The journey from Hamburg to Berlin, he says, would take about thirty-four hours. The rooms to be engaged at a hotel are discussed with as much careful insight as the road to be traversed; and then Mendelssohn concludes as follows:—
Count Redern is—a Count, and has gone to his estates, whence he does not return till the 23d. I have not yet been able to catch Arnim, who acts for him during his absence and has been conducting affairs all the summer, but hope to do so to-morrow, when I shall urge upon him to fix the concert no later than the 12th, as you desire.
And now enough of letters, and a happy meeting to all. Love to the children. They shall have sweets, although Emily[14] does prefer Moritz Schlesinger to me. Excuse these hurried lines.
Yours,
Felix M. B.
Moscheles left Hamburg with his family on the 6th of October, at seven A.M., and arrived the next evening in Berlin, making the journey in thirty-five hours. “Mendelssohn soon joined us at the Hôtel St. Petersburg,” he writes, “and complains of being frequently subject to fits of depression.” No further mention of such moods is, however, made in the diary. On the contrary, the twelve days of the stay in Berlin are marked by the brightest and liveliest incidents, both social and musical. The “Erard” had at last safely reached its destination; and, Pegasus-like, nobly bore the two friends in willing response to their artistic touch. “The fête shall be very grand,” Mendelssohn had written, “and we will have music.” And so it was; only that instead of one fête there were several. The “Hymn of Praise” and some selections from the “Son and Stranger” were performed and admirably rendered by some of the principal singers of the day. Improvisations followed; and no programme was complete without the name of the cherished master, Beethoven.

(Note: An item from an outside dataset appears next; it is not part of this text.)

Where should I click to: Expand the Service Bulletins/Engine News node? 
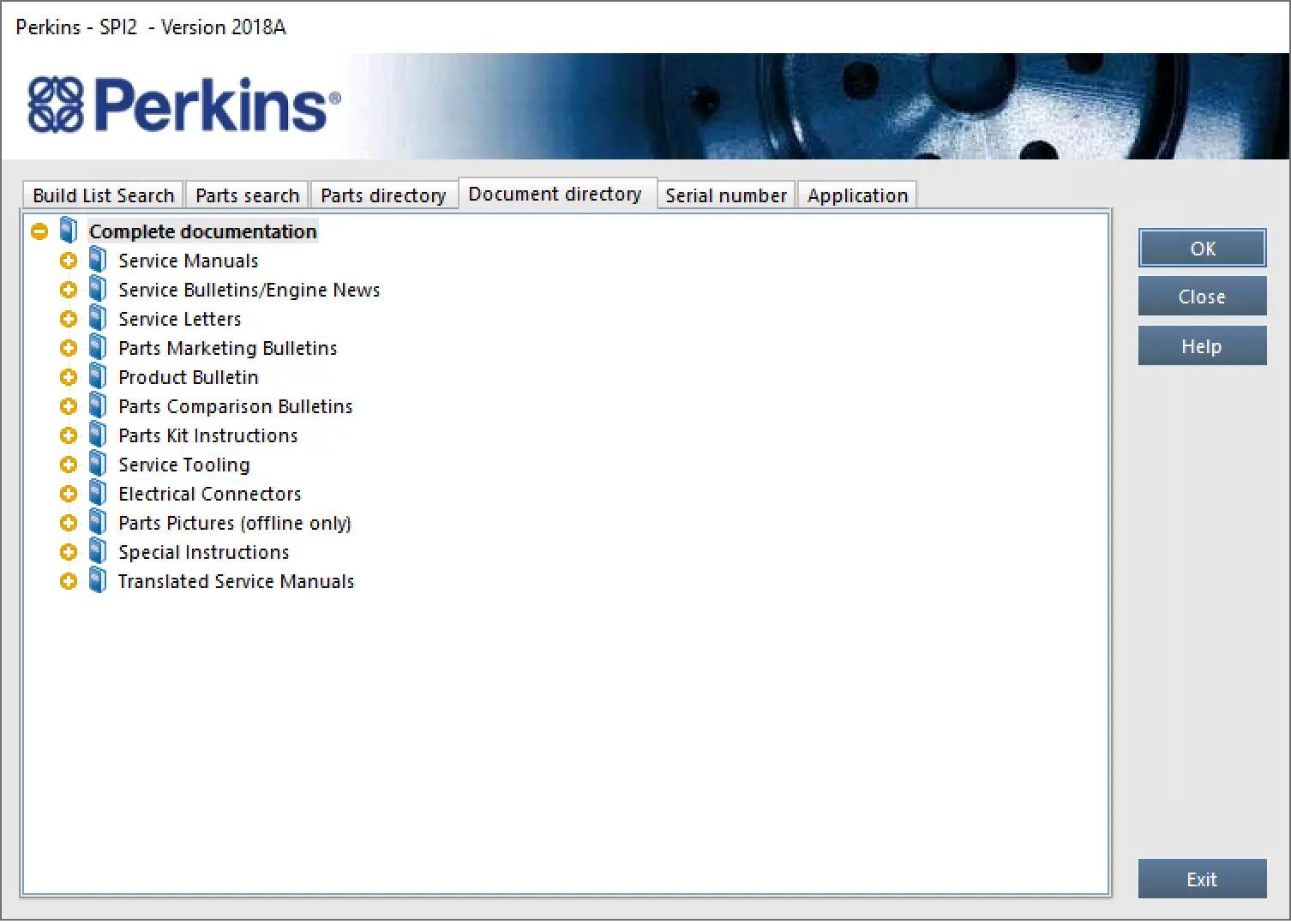[x=69, y=290]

Moscheles’s concert was a brilliant success, the house crowded, and the public enthusiastic; the third part of the receipts, Moscheles’s share, was three hundred and one thalers. He left Berlin on the 19th of October. “We dined with Felix at Jagor’s,” he says; “and when we wanted to say good-by—he had disappeared! At half-past two we were wending our way through a somewhat English fog towards Leipzig, where we arrived next day at noon.” There, as in Weimar, Frankfurt, and Cologne, Moscheles played in public or at Court.